(a) When the carbon monoxide level reaches 10 parts per million above the established ambient level at any sensor location, automatic fire sensor and warning device systems shall provide an effective warning signal at the following locations:
(1) At working sections and other work locations where miners may be endangered from a fire in the belt entry.
(2) At a manned surface location where personnel have an assigned post of duty. The manned surface location must have:
(i) A telephone or equivalent communication with all miners who may be endangered and
(ii) A map or schematic that shows the locations of sensors, and the intended air flow direction at these locations. This map or schematic must be updated within 24 hours of any change in this information.
(3) The automatic fire sensor and warning device system shall be monitored for a period of 4 hours after the belt is stopped, unless an examination for hot rollers and fire is made as prescribed in § 75.1103-4(e).
(b) The fire sensor and warning device system shall include a means for rapid evaluation of electrical short and open circuits, ground faults, pneumatic leaks, or other defect detrimental to its proper operational condition.
(c) Automatic fire sensor and warning devices shall include a manual reset feature.
(d) When a malfunction or warning signal is received at the manned surface location, the sensors that are activated must be identified and appropriate personnel immediately notified.
(e) Upon notification of a malfunction or warning signal, appropriate personnel must immediately initiate an investigation to determine the cause of the malfunction or warning signal and take the required actions set forth in paragraph (f) of this section.
(f) If any sensor indicates a warning, the following actions must be taken unless the mine operator determines that the signal does not present a hazard to miners:
(1) Appropriate personnel must notify miners in affected working sections, in affected areas where mechanized mining equipment is being installed or removed, and at other locations specified in the approved mine emergency evacuation and firefighting program of instruction; and
(2) All miners in the affected areas, unless assigned emergency response duties, must be immediately withdrawn to a safe location identified in the mine emergency evacuation and firefighting program of instruction.

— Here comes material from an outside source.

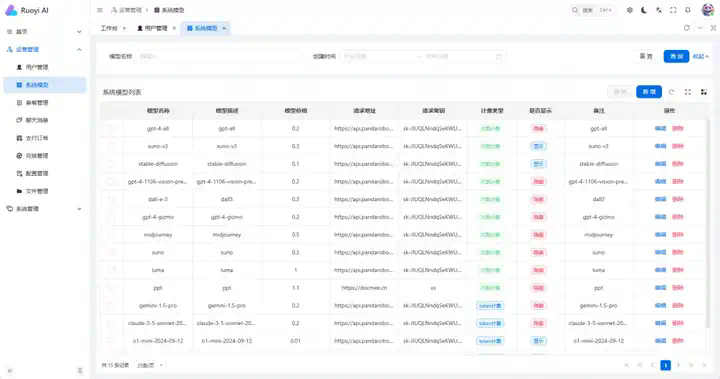
Task: Click the notification bell icon
Action: tap(687, 10)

(g) If the warning signal will be activated during calibration of sensors, personnel manning the surface location must be notified prior to and upon completion of calibration. Affected working sections, areas where mechanized mining equipment is being installed or removed, or other areas designated in the approved emergency evacuation and firefighting program of instruction must be notified at the beginning and completion of calibration.
(h) If any fire detection component becomes inoperative, immediate action must be taken to repair the component. While repairs are being made, operation of the belt may continue if the following requirements are met:
(1) If one sensor becomes inoperative, a trained person must continuously monitor for carbon monoxide at the inoperative sensor;
(2) If two or more adjacent sensors become inoperative, trained persons must patrol and continuously monitor the affected areas for carbon monoxide so that they will be traveled each hour in their entirety. Alternatively, a trained person must be stationed at each inoperative sensor to monitor for carbon monoxide;
(3) If the complete fire detection system becomes inoperative, trained persons must patrol and continuously monitor the affected areas for carbon monoxide so that they will be traveled each hour in their entirety;
(4) Trained persons who conduct monitoring under this section must have two-way voice communication capability, at intervals not to exceed 2,000 feet, and must report carbon monoxide concentrations to the surface at intervals not to exceed one hour;
(5) Trained persons who conduct monitoring under this section must immediately report to the surface any concentration of carbon monoxide that reaches 10 parts per million above the established ambient level, unless the mine operator knows that the source of the carbon monoxide does not present a hazard to miners; and
(6) Handheld detectors used to monitor the belt entry under this section must have a detection level equivalent to that of the system's carbon monoxide sensors.